Two seats on the 60-member committee that had been allotted to Amazigh representatives went unfilled. Tuareg and Tebu representatives, belonging to Libya’s second and third largest indigenous groups, initially joined the boycott but later took their seats.
They continued to voice concern over the makeup of the committee throughout the drafting process. Only six seats on the committee were allotted to women.
The Path Forward
Some of the structural barriers to women’s inclusion in the Libyan peace process have lessened as nations and organizations have shifted their activities online during the ongoing coronavirus pandemic.
A recent series of four consultations hosted by the United Nations Support Mission in Libya in October via online videoconference were some of the most inclusive yet, says Ramali.

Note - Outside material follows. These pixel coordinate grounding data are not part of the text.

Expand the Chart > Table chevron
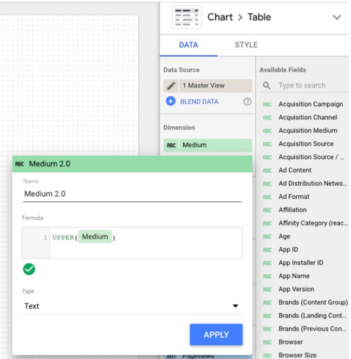351x359 pixels. [x=337, y=17]
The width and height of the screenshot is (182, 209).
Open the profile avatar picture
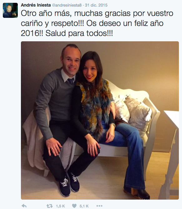pyautogui.click(x=10, y=10)
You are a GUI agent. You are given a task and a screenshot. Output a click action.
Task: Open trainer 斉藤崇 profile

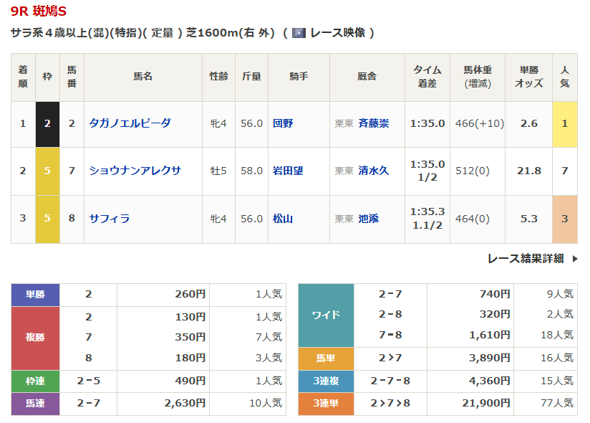(374, 123)
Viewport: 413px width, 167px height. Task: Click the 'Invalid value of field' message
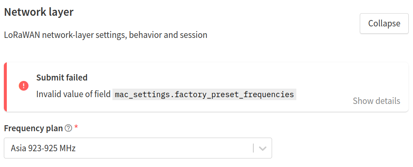73,94
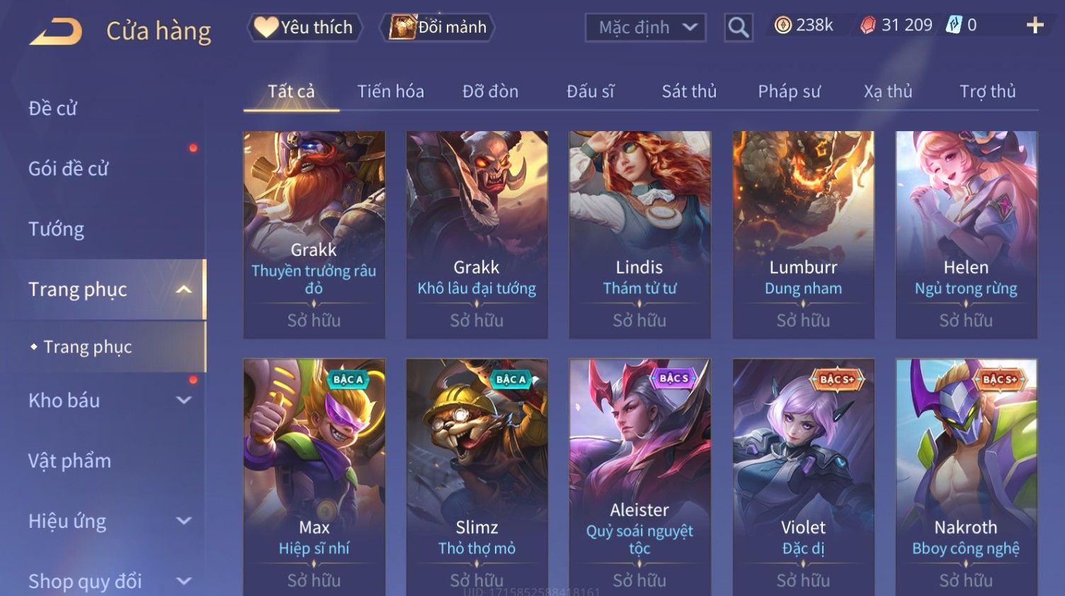Click the red gem currency icon
The width and height of the screenshot is (1065, 596).
click(868, 26)
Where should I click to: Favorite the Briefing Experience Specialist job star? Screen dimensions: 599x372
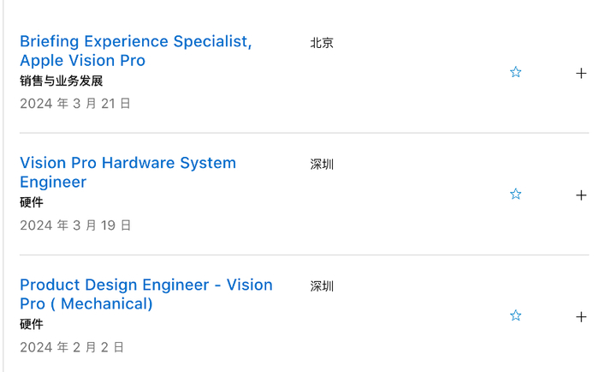coord(516,73)
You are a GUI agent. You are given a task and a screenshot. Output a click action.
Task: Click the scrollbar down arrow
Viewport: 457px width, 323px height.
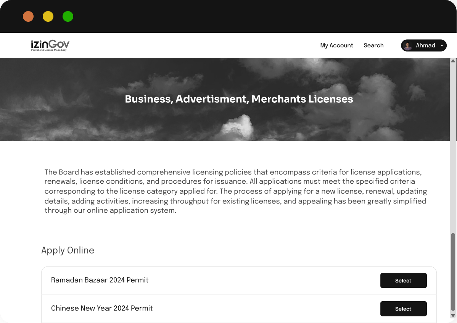click(x=453, y=316)
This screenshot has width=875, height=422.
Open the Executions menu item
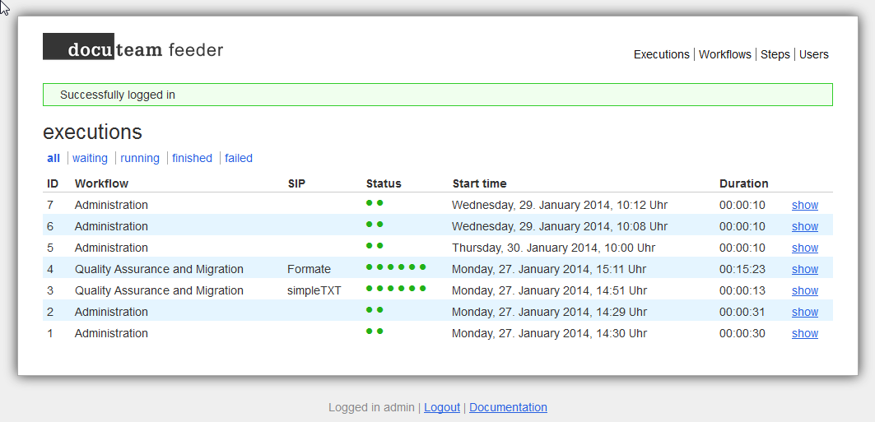click(661, 54)
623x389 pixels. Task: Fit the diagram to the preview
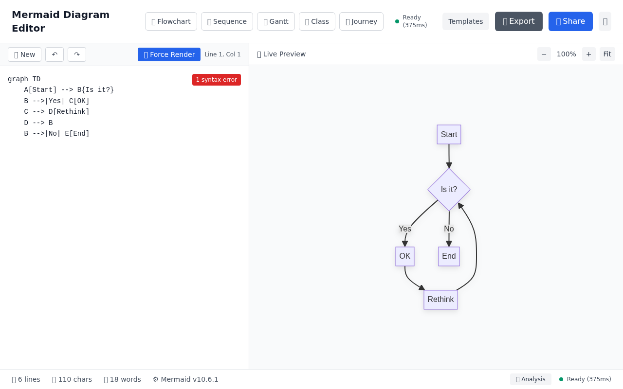pos(607,54)
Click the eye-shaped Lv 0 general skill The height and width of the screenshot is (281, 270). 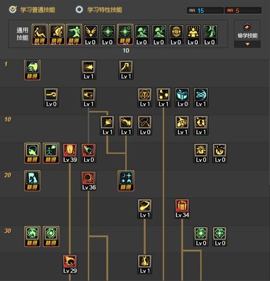pyautogui.click(x=176, y=34)
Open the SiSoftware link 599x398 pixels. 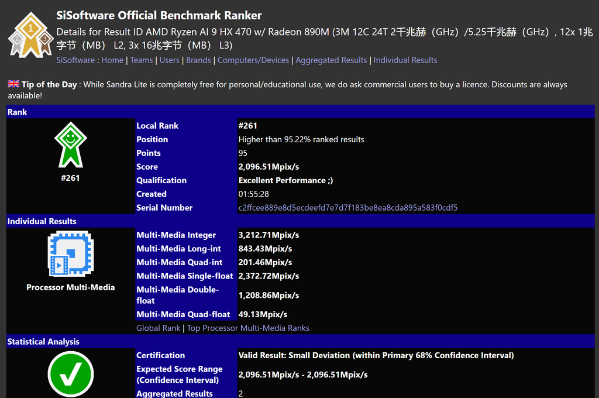pos(75,60)
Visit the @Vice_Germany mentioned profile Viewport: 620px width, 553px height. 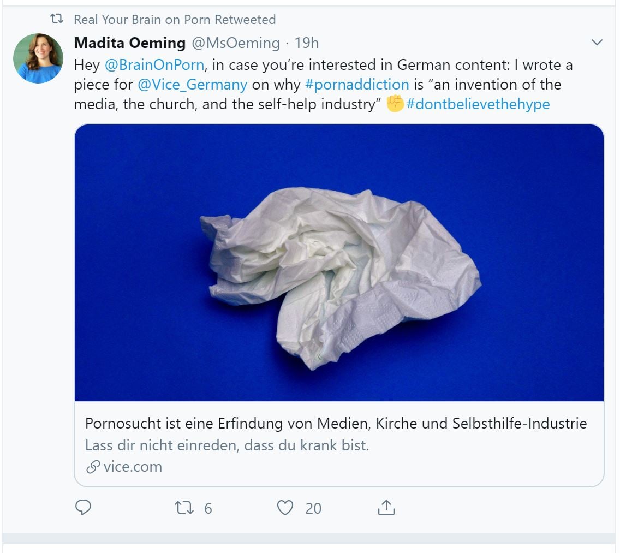[193, 85]
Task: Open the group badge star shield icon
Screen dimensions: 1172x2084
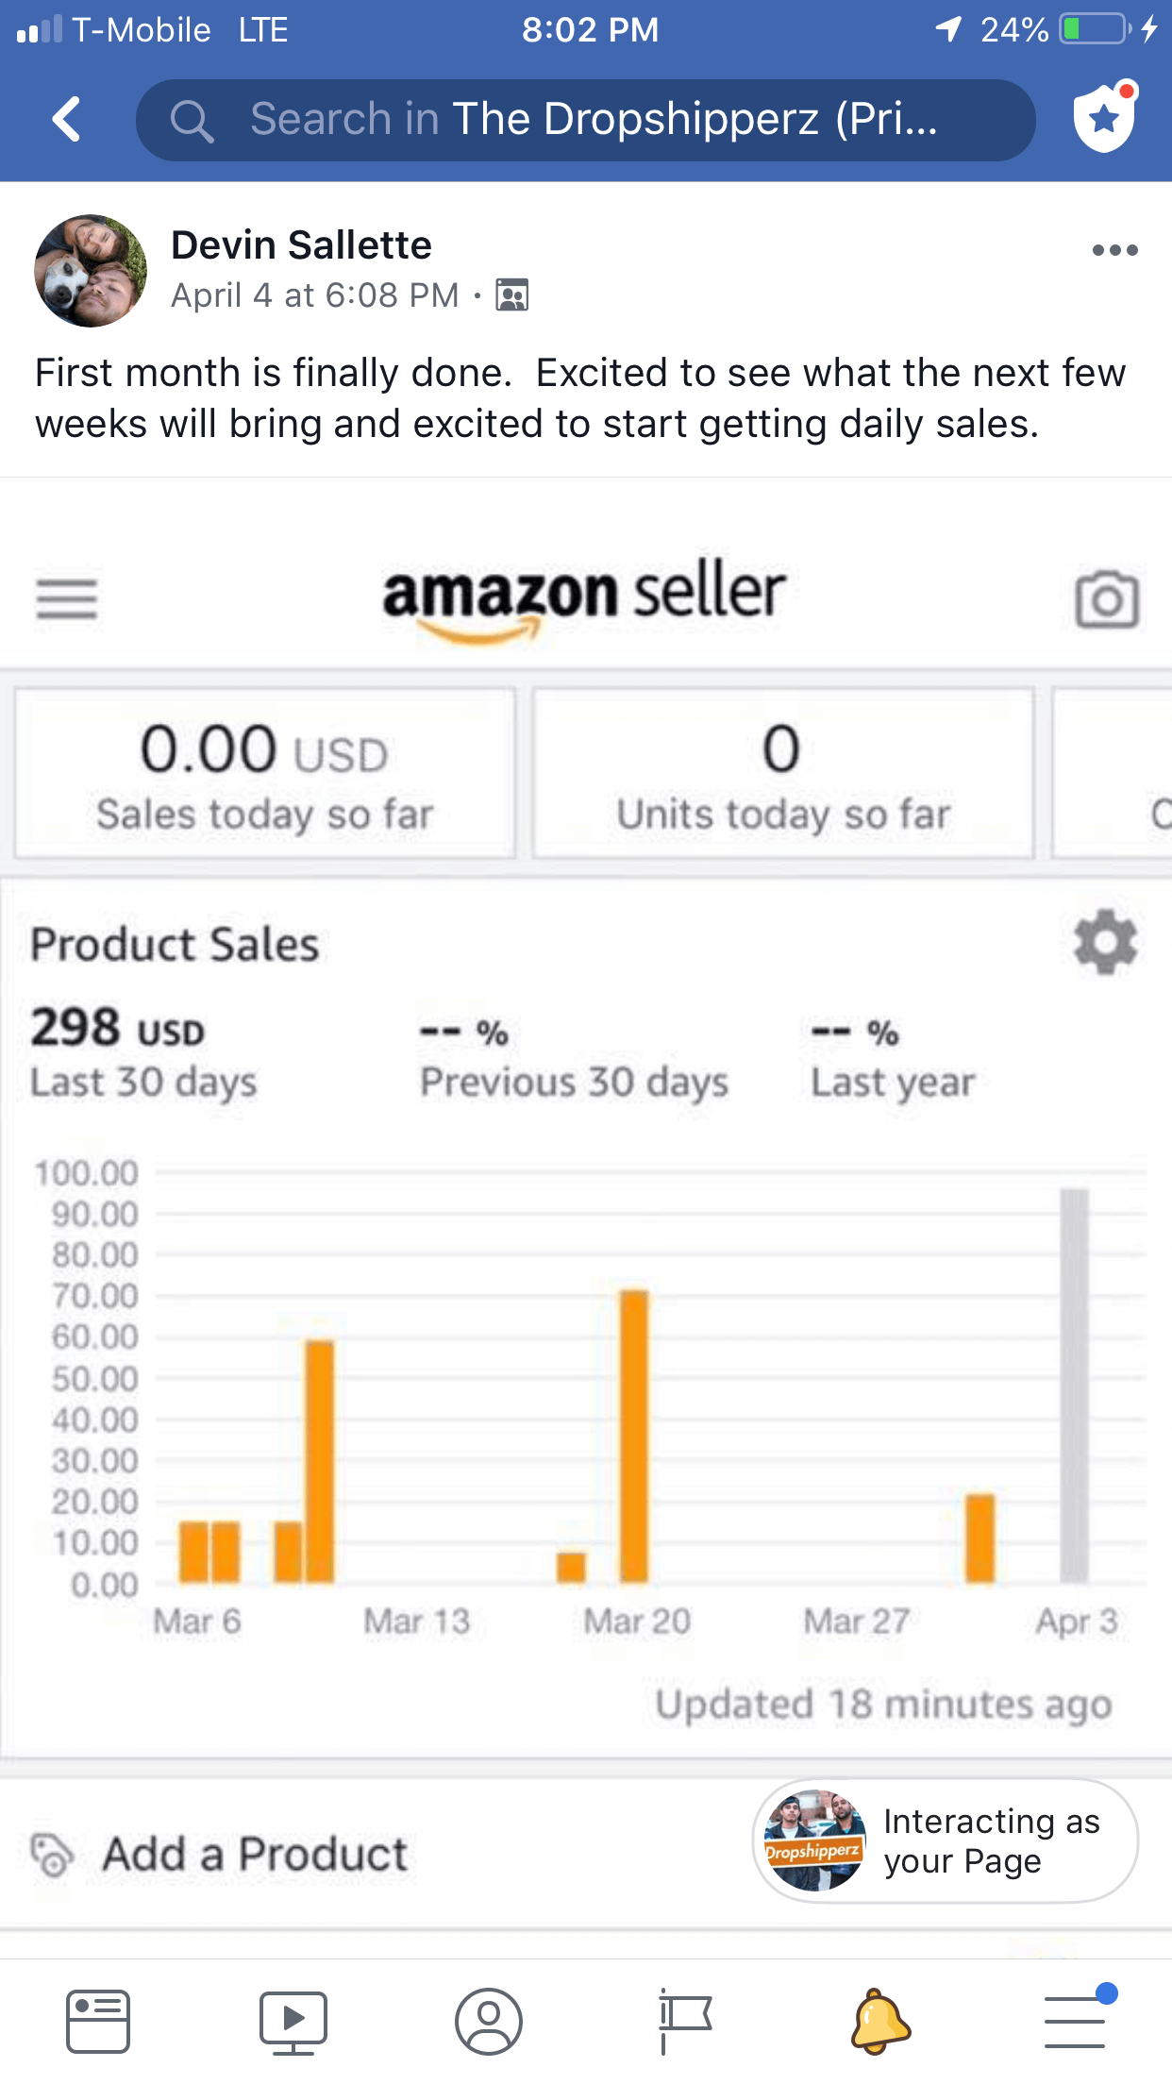Action: (x=1103, y=118)
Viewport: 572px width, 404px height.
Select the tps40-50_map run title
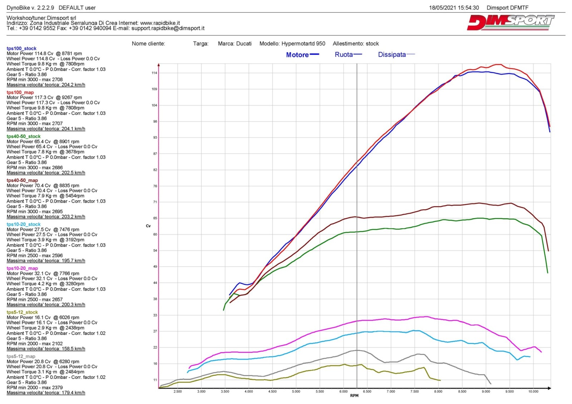(x=22, y=180)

“Because they [the Libyan representatives] didn’t have to travel anywhere to attend these meetings, a lot of women that would have never been able to attend [under ordinary circumstances] were able to give their opinions. So you get a wide, diverse range of women.” Altogether, 120 women took part in the discussions.
“Women from the diaspora, women who were in exile, women who couldn’t talk freely managed to talk,” says Bugaighis, who is hopeful that the recommendations produced at the meetings will guide and help establish a sense of responsibility among women in greater positions of power.
“Now, they are not women who are representing their own political interest. They are women representing these voices. They can be held accountable.”
The security issue is more complicated.
Ultimately, Libyan women will not be safe to freely and fully participate in public or political life as long as there are no effective reporting mechanisms in place to report harassment and threats, perpetrators enjoy indemnity for their actions, and groups on both sides of the ongoing conflict continue to garner military aid from foreign governments. “I don’t see the Libyan system being fixable, without the ending of impunity,” says Khalifa.